Nurcholish Madjid dalam Ide Pembaharuan Pemikiran Islam
INDEKSMEDIA.ID — Pada tahun 1969, setelah Nurcholish Madjid atau Cak Nur (1939-2005) berhasil melakukan pendekatan persuasif dengan Omi Komaria, bertujuan untuk melanjutkan hubungan ke jenjang lebih serius, sudah mereka rencanakan setelah masa jabatan Cak Nur sebagai Ketua Umum Pengurus Besar Himpunan Mahasiswa Islam (PB HmI) .
Tahun yang sama, tepatnya pada 3-10 Mei 1969, digelar Kongres HMI ke-9 di kota Malang.

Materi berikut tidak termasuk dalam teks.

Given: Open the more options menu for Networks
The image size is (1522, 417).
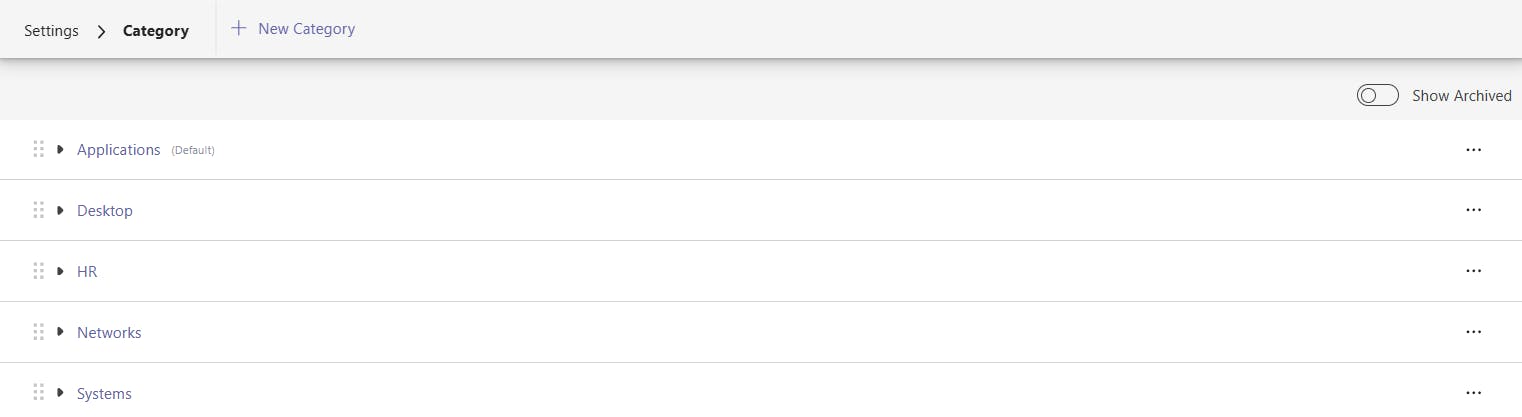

Sebagai Ketua Umum PB HMI, Cak Nur menyampaikan pidato pertanggungjawaban sekaligus mengakhiri periode kepengurusannya.
Barangkali muncul di dalam benak Cak Nur, segumpal rasa senang dan bahagia setelah akhir masa kepengurusannya sebagai ketua PB HMI, karena ia dengan Omi akan melangsungkan pernikahan.
Nampaknya, Cak Nur luput dari satu hal. Ternyata, Kongres memilih kembali Cak Nur sebagai Ketua Umum PB HMI untuk kedua kalinya, yang tidak pernah disangka olehnya. Terlebih lagi ia tidak mencalonkan diri.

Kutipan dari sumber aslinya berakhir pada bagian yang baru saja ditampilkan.